As we face an industry-wide chip shortage, device yields, a measure of fab efficiency, have never been more important.
Device yield can be directly affected by particles – unwanted foreign materials that could be a fraction of the thickness of a hair – and can contaminate wafers and adversely affect device yield. These particles are generated during semiconductor processing as a result of the aggressive plasma environments that are common in the industry, which erode consumable parts during use. The equipment and parts used to produce semiconductors are therefore scrutinized for particle generation, down to the smallest components found in equipment such as O-ring seals.
Greene Tweed, a manufacturer of high-performance sealing materials, has taken a proactive approach to ensuring the lowest particle-generating seals are available for use by fabs. To better screen materials for use, Greene Tweed has developed a particle testing procedure that combines plasma processing, dynamic cycling, and particle detection.
Greene Tweed's Chemraz® G20 shows improved particle performance in dynamic application testing when compared to competitor materials.
Elastomer seals are installed in an aluminum puck and subjected to aggressive NF3 or O2 plasma conditions at 250°C. The seals are subsequently cycled in an angle valve and heated to 250°C, while particles are measured in situ by a downstream detector.
This test method is used during development of next-generation materials to ensure materials used in the fab will help reduce particles generated and improve device yields.

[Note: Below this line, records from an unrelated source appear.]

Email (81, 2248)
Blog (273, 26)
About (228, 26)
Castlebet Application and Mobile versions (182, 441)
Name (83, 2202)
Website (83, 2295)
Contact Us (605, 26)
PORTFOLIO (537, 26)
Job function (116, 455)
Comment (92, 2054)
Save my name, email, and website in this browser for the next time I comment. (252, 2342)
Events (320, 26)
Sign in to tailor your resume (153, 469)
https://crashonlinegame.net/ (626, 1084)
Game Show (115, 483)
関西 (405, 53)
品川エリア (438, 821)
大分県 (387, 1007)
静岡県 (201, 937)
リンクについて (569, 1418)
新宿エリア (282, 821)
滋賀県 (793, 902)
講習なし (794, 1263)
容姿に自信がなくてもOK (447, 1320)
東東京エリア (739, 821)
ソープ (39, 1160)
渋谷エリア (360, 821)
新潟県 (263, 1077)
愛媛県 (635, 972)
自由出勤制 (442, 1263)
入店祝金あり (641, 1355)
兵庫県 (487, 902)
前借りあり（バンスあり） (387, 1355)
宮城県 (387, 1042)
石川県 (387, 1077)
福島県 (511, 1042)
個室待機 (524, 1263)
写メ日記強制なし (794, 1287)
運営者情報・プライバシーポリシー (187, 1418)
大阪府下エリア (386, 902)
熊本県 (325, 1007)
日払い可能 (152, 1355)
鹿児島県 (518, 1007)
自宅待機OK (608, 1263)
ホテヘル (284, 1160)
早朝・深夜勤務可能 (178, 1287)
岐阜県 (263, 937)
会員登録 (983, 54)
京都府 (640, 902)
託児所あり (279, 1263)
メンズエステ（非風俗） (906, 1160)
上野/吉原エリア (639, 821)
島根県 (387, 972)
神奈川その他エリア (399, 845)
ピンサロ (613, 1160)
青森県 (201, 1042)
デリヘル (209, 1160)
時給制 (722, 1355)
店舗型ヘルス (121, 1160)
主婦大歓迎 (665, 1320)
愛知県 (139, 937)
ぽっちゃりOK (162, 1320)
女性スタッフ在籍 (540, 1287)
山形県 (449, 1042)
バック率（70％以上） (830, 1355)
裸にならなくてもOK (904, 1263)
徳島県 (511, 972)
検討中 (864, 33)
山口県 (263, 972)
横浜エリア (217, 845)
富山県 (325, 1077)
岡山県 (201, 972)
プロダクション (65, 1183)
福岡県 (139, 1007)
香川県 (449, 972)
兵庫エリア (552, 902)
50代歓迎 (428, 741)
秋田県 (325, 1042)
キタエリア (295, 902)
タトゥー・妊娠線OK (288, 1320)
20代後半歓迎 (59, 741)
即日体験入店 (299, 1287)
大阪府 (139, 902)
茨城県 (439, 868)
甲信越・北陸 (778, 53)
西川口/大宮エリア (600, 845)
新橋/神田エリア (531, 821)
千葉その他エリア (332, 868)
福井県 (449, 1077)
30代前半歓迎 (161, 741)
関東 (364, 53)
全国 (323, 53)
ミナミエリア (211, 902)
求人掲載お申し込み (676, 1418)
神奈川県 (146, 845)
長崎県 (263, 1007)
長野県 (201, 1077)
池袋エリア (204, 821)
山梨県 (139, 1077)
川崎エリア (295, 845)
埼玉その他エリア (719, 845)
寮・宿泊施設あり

Chemraz® G20, a newly commercialized perfluoroelastomer (FFKM) material, is one of the first materials to use this test in its development. As shown in the test result below, Chemraz® G20 produced orders of magnitude fewer particles when compared to a competitive benchmark material in a 60,000-cycle torture-test. Considering dynamic applications can be a major contributor to defect-related particles, improved O-ring performance can play a role in improving yields.